Recorded data —

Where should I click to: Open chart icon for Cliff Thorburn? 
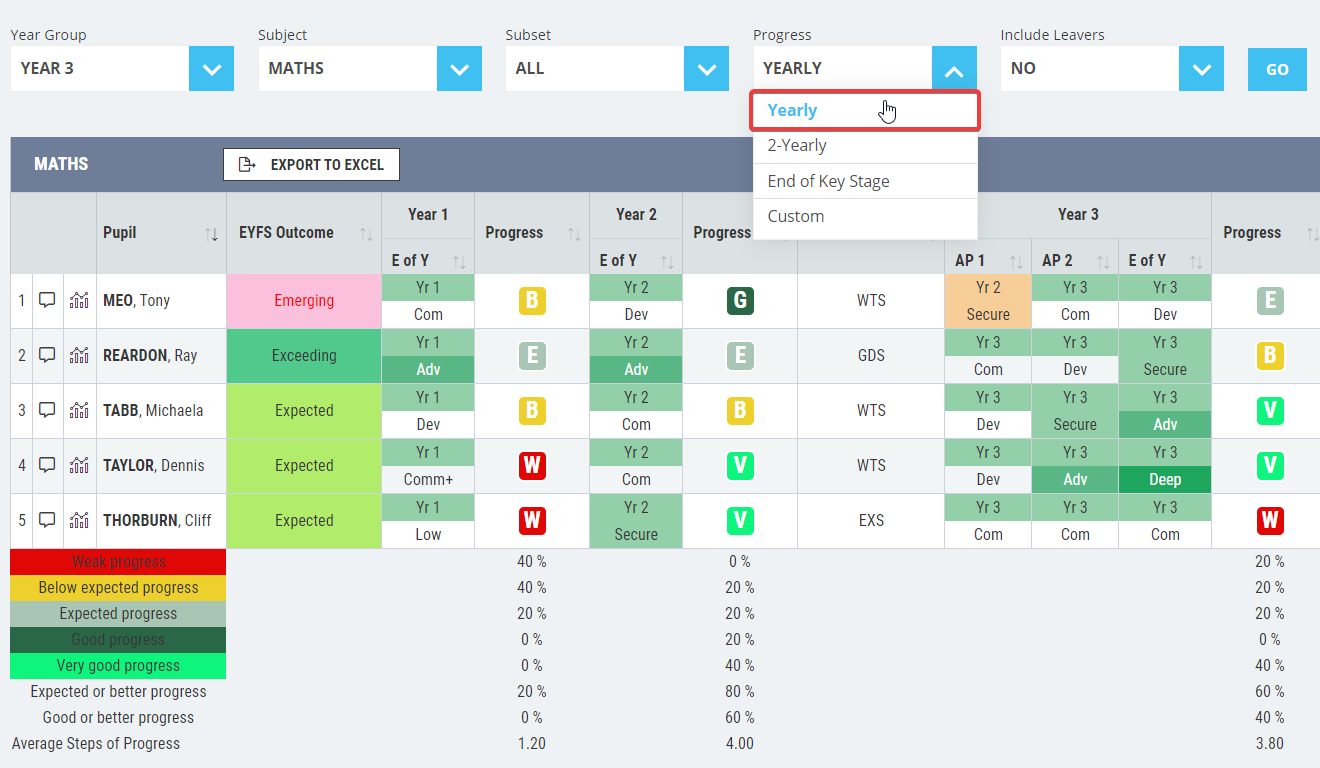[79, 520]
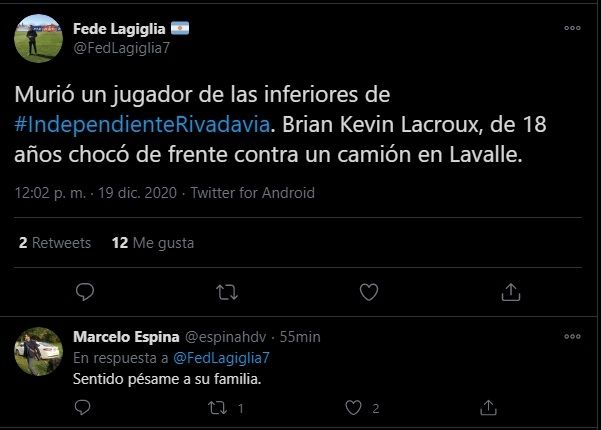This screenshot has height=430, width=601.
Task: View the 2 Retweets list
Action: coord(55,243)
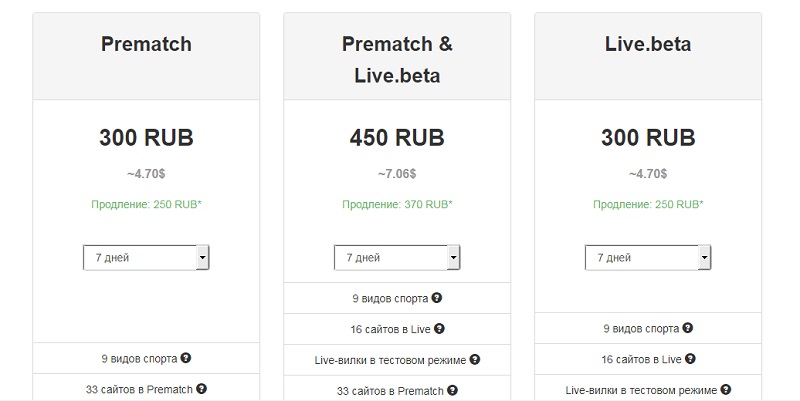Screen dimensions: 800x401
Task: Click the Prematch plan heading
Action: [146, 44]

The problem — Pictures aren't part of the copy; return each record above exactly.

Solution —
Where should I click to: Open chart icon for Cliff Thorburn? 
[79, 520]
This screenshot has height=430, width=601.
Task: View the 2 Retweets list
Action: coord(55,243)
Screen dimensions: 800x401
Task: Click the Prematch plan heading
Action: [146, 44]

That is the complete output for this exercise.